Anton pensò febbrilmente che cosa si potesse rispondere ad un tipo strano come quello.

— Lei, naturalmente, può rimanere, — disse alla fine. — Ma il problema non è questo. Non è solo questo. Anche noi rimaniamo. E per ora cerchiamo di rimanere insieme.

— Vi ammazzeranno, — ripeté Saul sconsolato. — Voi non sapete nemmeno sparare ad un uomo.

Vadim si diede un colpo sul ginocchio e disse con slancio:

— Noi la capiamo, Saul! Ma in lei è lo storico che parla, e anche lei non riesce ad uscire dall’ambito delle sue convinzioni. Nessuno ci ammazzerà. Non complichiamo le cose. Non abbiamo bisogno di ingegnose complicazioni. Siamo uomini, cerchiamo di comportarci da uomini!

— D’accordo, — disse stancamente Saul. — Ed ora mangiamo. Chissà che cosa succederà.

Anton non aveva voglia di mangiare, ma aveva ancora meno voglia di mettersi a discutere. E Saul probabilmente aveva ragione, e anche Vadim aveva ragione, e come sempre aveva ragione la Commissione per le Relazioni Interpianetarie. Comunque ora la cosa più necessaria erano le informazioni.

Vadim rimestava malvolentieri col cucchiaio in una scatola di conserve. Saul mangiava con grande appetito e parlava a bocca piena:

— Mangiate, mangiate. Alla base di ogni impresa c’è uno stomaco sazio.

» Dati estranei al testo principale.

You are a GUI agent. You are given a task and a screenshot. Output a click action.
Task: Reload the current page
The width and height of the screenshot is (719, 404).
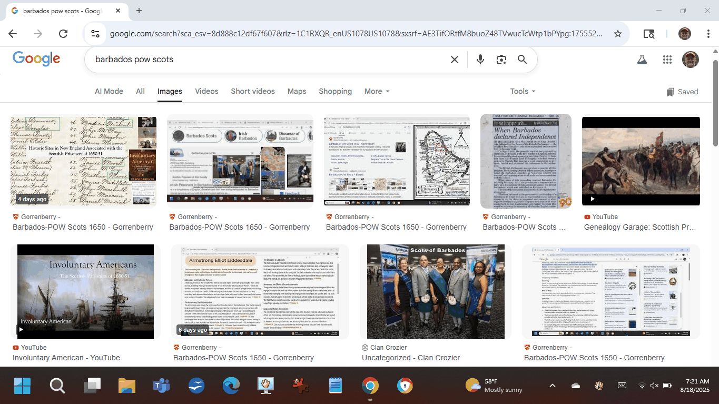(63, 34)
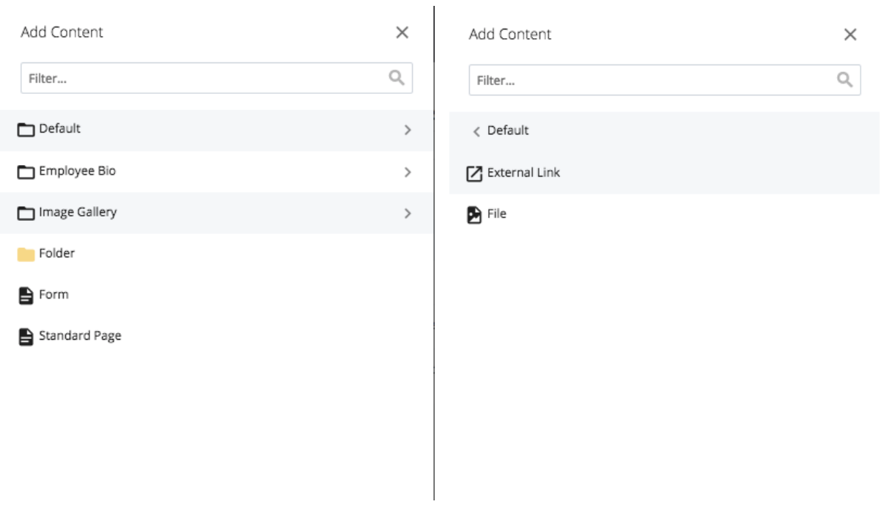This screenshot has height=518, width=884.
Task: Expand the Image Gallery chevron
Action: point(408,214)
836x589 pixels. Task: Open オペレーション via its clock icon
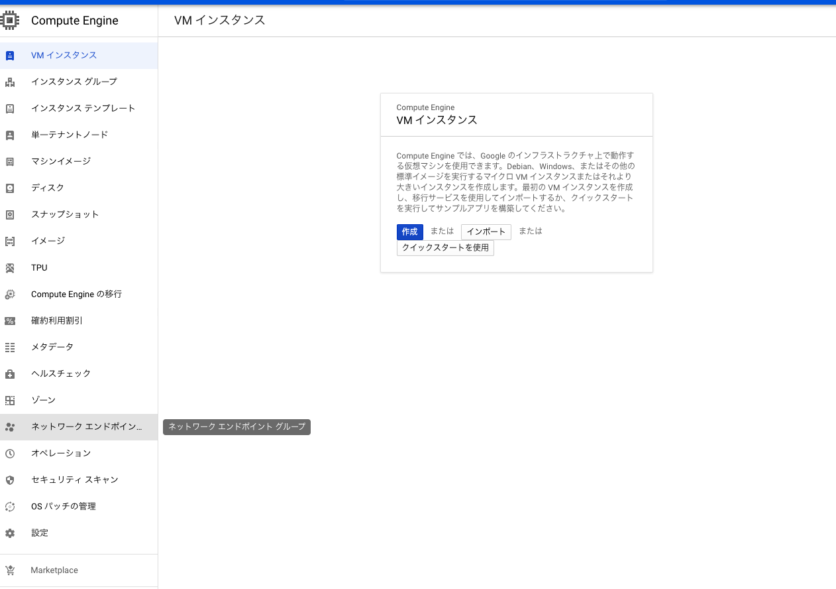pos(10,453)
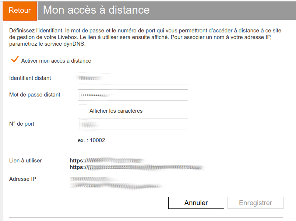Image resolution: width=296 pixels, height=221 pixels.
Task: Click the Enregistrer button
Action: 255,203
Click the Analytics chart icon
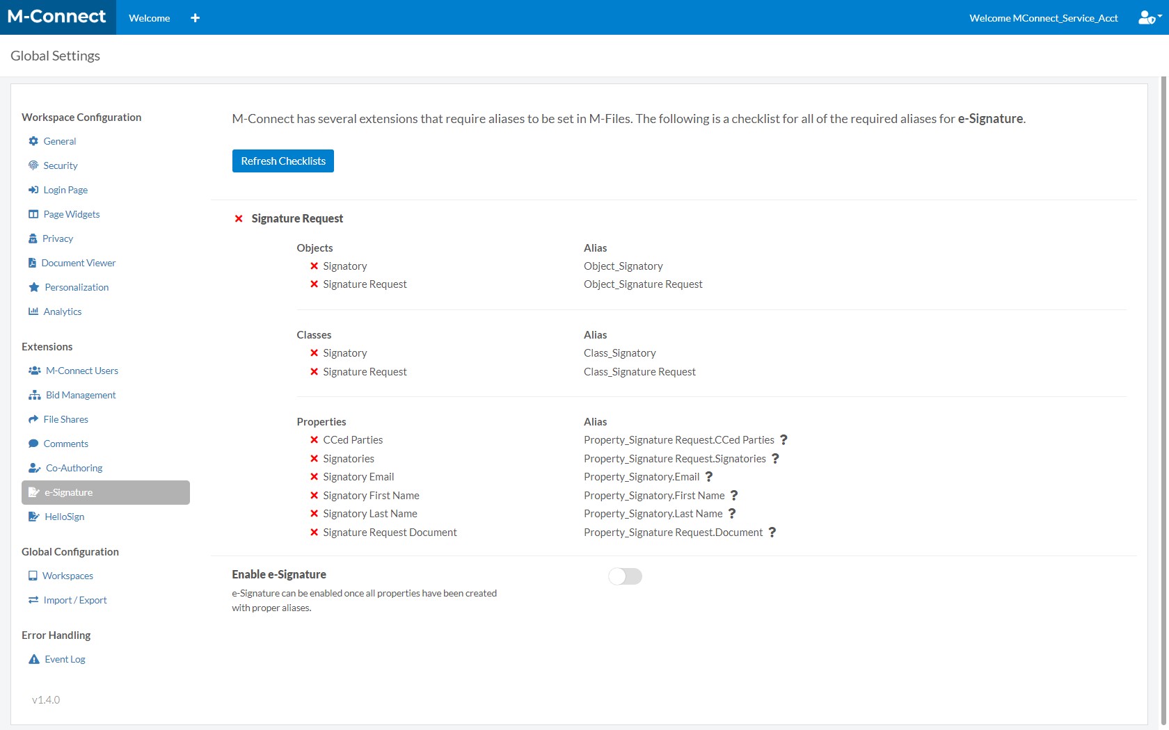1169x730 pixels. coord(33,311)
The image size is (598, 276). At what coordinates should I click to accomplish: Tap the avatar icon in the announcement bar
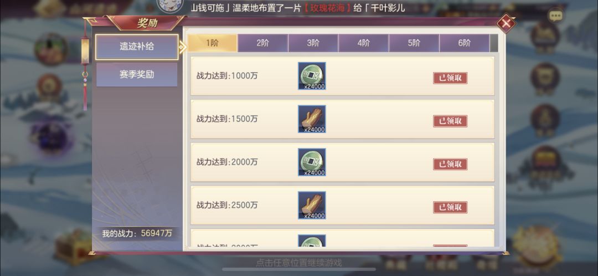click(x=170, y=7)
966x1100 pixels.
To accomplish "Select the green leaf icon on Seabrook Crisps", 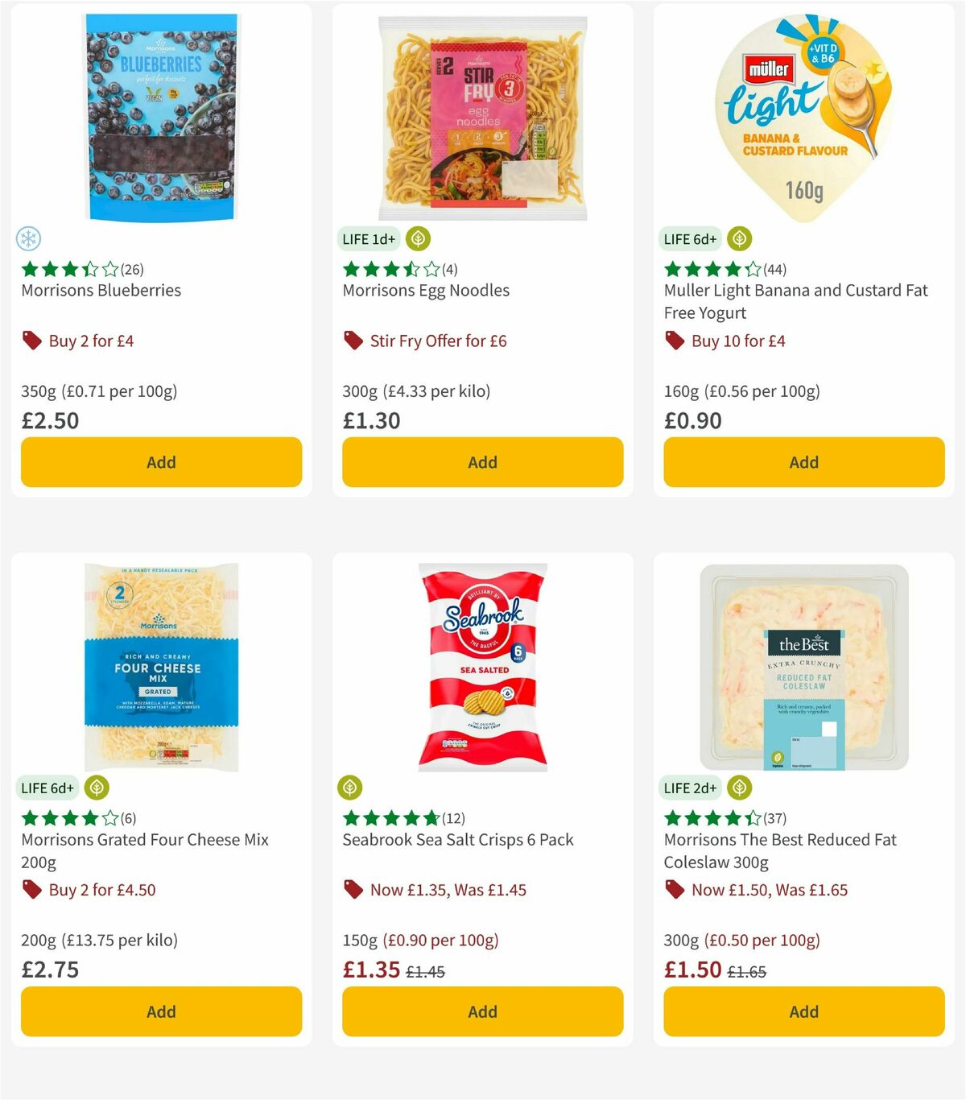I will click(352, 788).
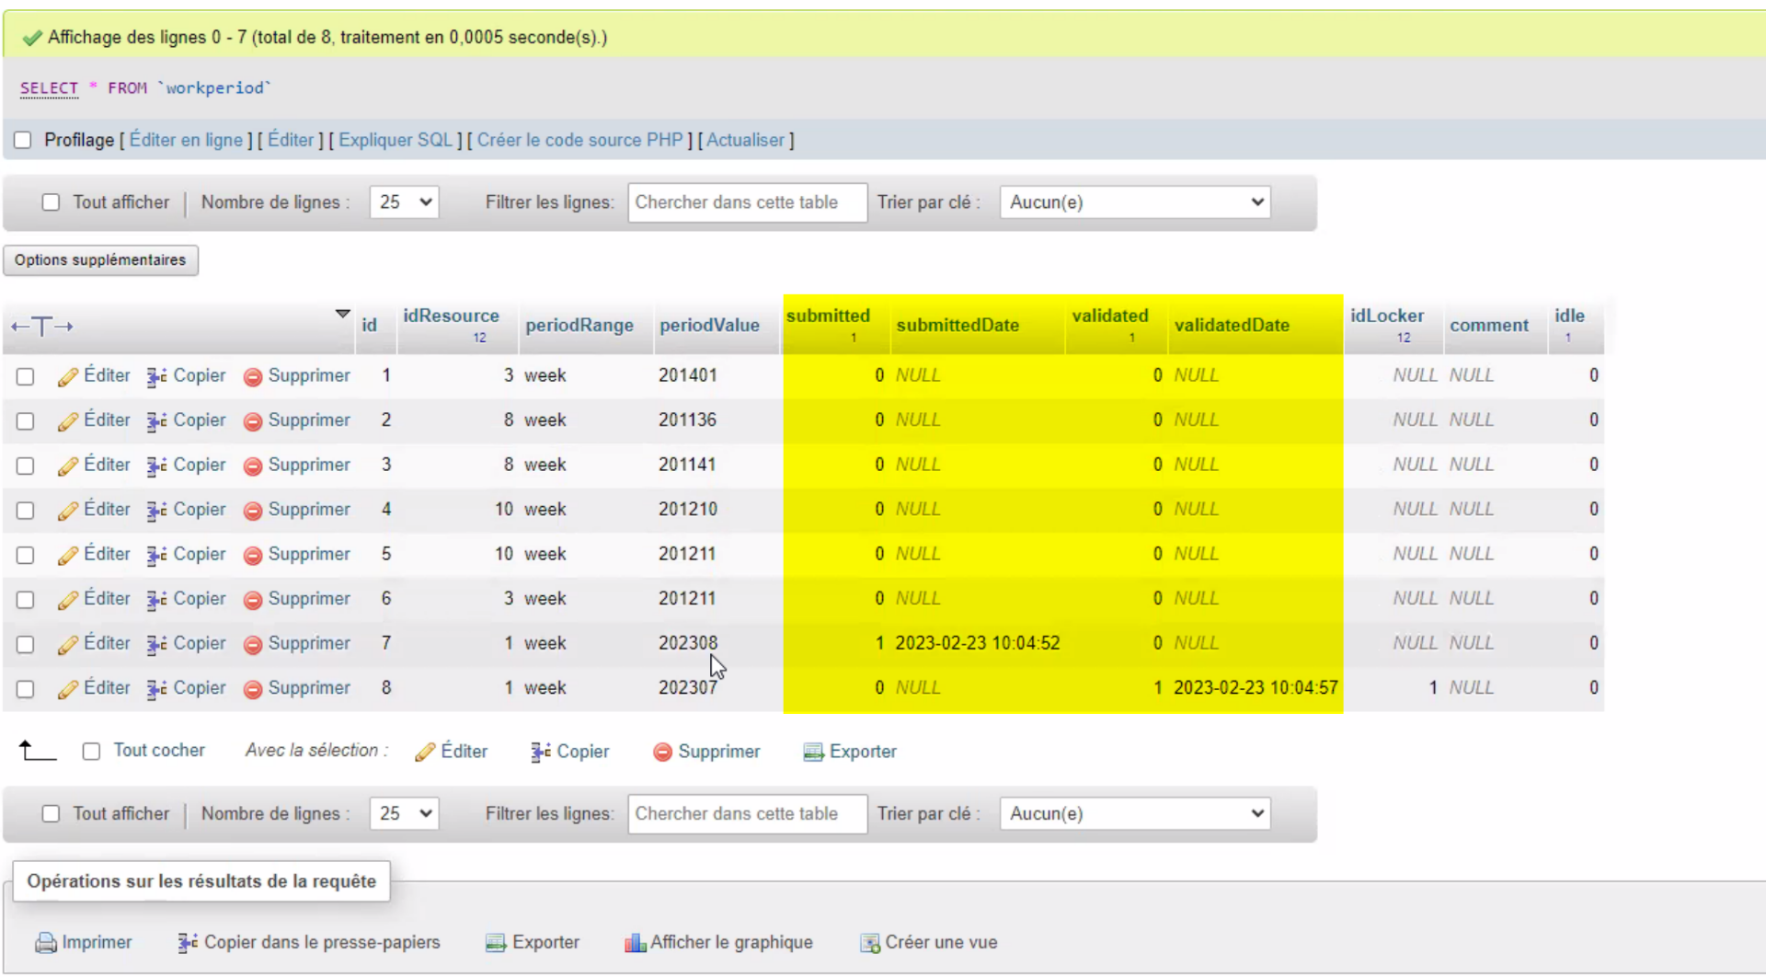Click the printer icon for Imprimer
This screenshot has height=977, width=1766.
pyautogui.click(x=45, y=943)
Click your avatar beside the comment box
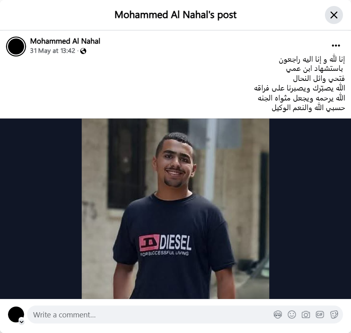Screen dimensions: 351x333 pyautogui.click(x=16, y=315)
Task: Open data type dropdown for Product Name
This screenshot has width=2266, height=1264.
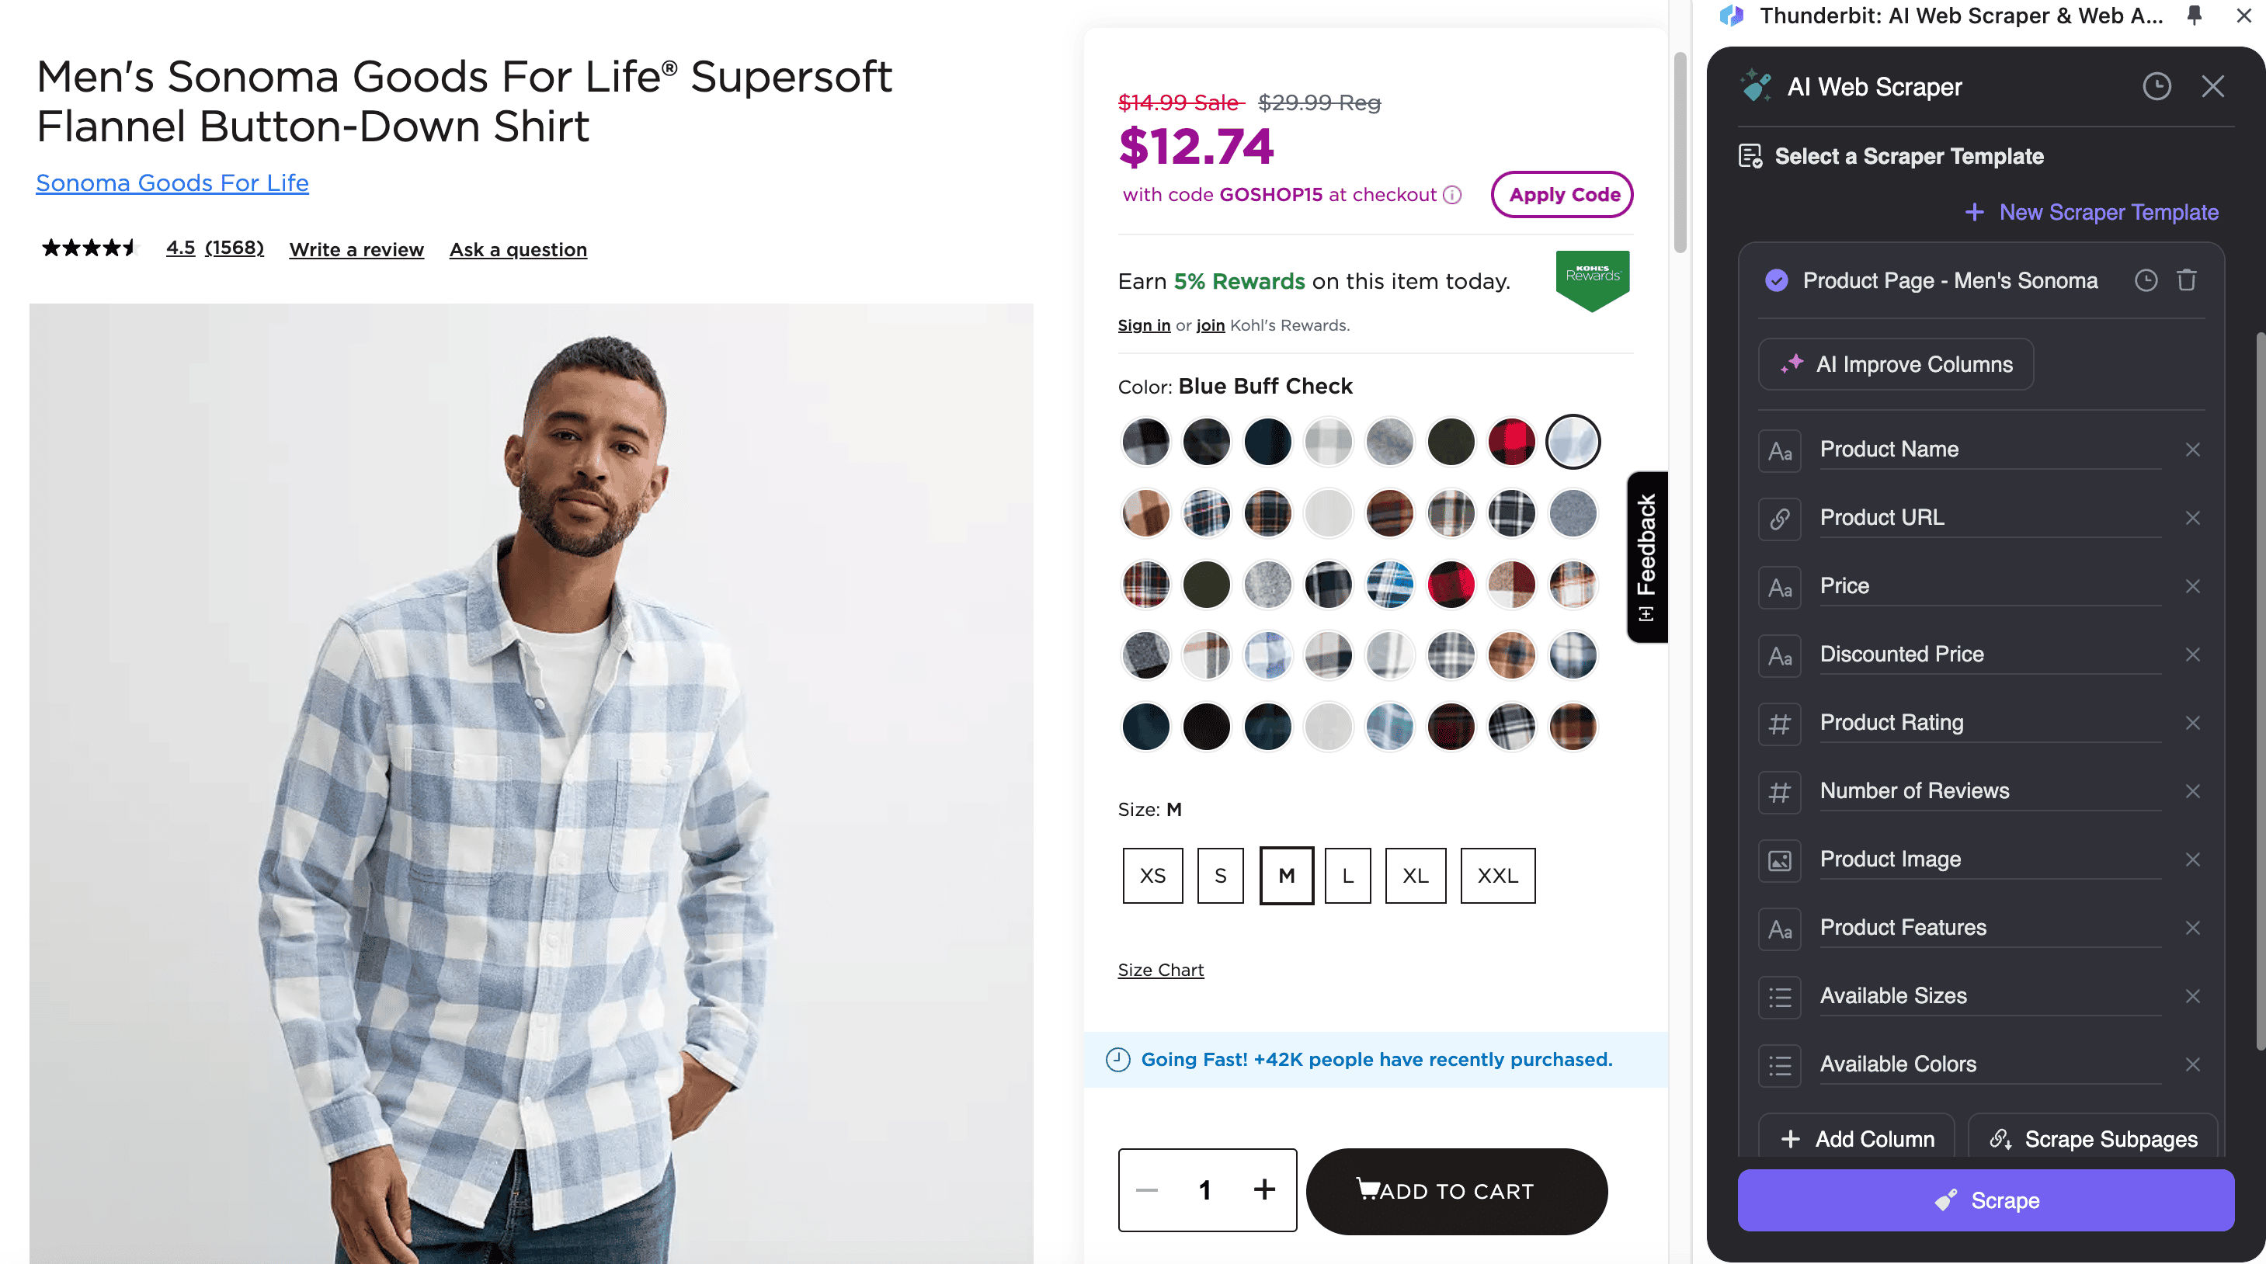Action: pyautogui.click(x=1780, y=450)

Anton escogitava un piano di azione. Calamità naturale o sociale, sempre di calamità si trattava. E non si poteva non intervenire. Sarebbe stato sbagliato precipitarsi subito a casa implorando aiuto, ma sarebbe stato altrettanto sbagliato gettarsi a capofitto nell’azione, agitando un unico zaino di viveri… Gli dispiaceva per Saul, ma per ora Saul doveva essere messo da parte. Per prima cosa occorrevano le informazioni… Anton disse:

— Ora voleremo sulle tracce della colonna. Penso che ci debba essere un villaggio nelle vicinanze.

Saul approvò con la testa.

— Troveremo qualcuno che ragioni, — continuò Anton, — e tu Dimka ti farai raccontare tutto. E poi si vedrà.

— È giusto, — dichiarò Saul, leccando il cucchiaio, — ci occorre un prigioniero.

Per qualche secondo Anton restò interdetto: che cosa poteva essere un prigioniero? Poi si ricordò la frase di un vecchio romanzo:

«Vada, tenente, e non torni senza un prigioniero». Scosse la testa.

— Ma no, Saul, cosa c’entra un prigioniero? Dobbiamo comportarci in modo pacifico. Per ogni evenienza è meglio che lei rimanga indietro. Resti a bordo del bioplano. Lei non si è mai trovato in situazioni pericolose e ho paura che perda la testa.

Per qualche secondo Saul lo fissò con occhi vitrei.